Offer summary

Qualifications:

Bachelor's degree in Life Sciences, Computer Science, Engineering, or related field., 2-5 years of experience in Quality Assurance and CSV., Familiarity with GxP, FDA, EMA regulatory guidelines., Experience with validation software tools and risk management..

Key responsabilities:

Assist in planning and managing CSV projects.
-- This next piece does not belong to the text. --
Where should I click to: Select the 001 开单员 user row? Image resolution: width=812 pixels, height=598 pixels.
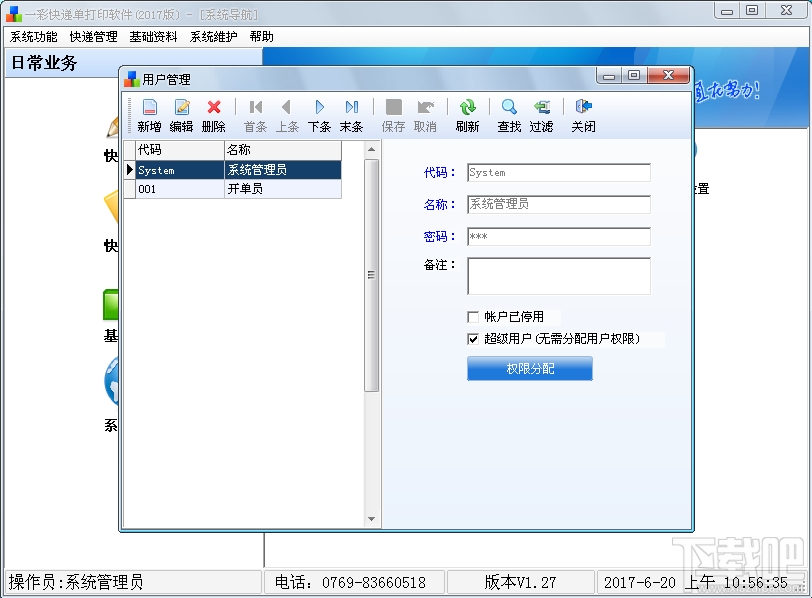tap(200, 188)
Conduct validation activities and prepare documentation for compliance.

Job description

Responsibilities:

Assist in the planning, execution, and management of Computer System Validation (CSV) projects.
Prepare and review validation documentation such as URS, FS, IQ, OQ, PQ, validation plans, and reports.
Conduct validation activities to ensure compliance with GxP, FDA, and other relevant regulatory requirements.
Collaborate with cross-functional teams, including IT, QA, and operations, to ensure seamless implementation of validated systems.
Participate in risk assessments and gap analysis for computerized systems to ensure continuous compliance.
Ensure adherence to validation protocols, documenting any deviations and corrective actions.
Hands-on experience to any Validation Software Applications.
Assist in the development and implementation of Quality Management Systems (QMS) related to CSV.
Ensure all Documentation processes, procedures, and systems comply with relevant regulatory standards.
Perform internal audits to verify compliance and identify areas for improvement.
Support CAPA (Corrective and Preventive Action) management and change control processes.
Collaborate with the pre-sale & sales team to provide technical expertise during client meetings and presentations.
Assist in the preparation of proposals and presentations tailored to client requirements.
Identify new business opportunities within the Quality and CSV domain and provide input to the business development team.
Support client engagement activities by acting as a liaison between technical teams and customers.
Track and maintain the leads & Opportunities spreadsheet and report to the manager regularly.

Requirements:

Bachelor's degree in Life Sciences, Computer Science, Engineering, or related field.
2-5 years of experience in Quality Assurance and Computer System Validation (CSV) within the life sciences industry.
Familiarity with regulatory guidelines (GxP, FDA, EMA, etc.) and validation standards.
Experience with validation software tools, automated testing, and risk management processes.
Strong understanding of QMS and compliance frameworks.
Knowledge of industry best practices in CSV documentation and procedures.
Experience in sales or business development in life sciences is a plus.
Life Sciences industry experience is strongly preferred.
Strong analytical and problem-solving skills.
Attention to detail and ability to work in a highly regulated environment.
Excellent communication and interpersonal skills, with the ability to collaborate effectively with cross-functional teams.
Ability to manage multiple projects and deadlines simultaneously.
Proficiency in Microsoft Office Suite and validation software.
Willingness to learn and contribute to sales and client engagement activities.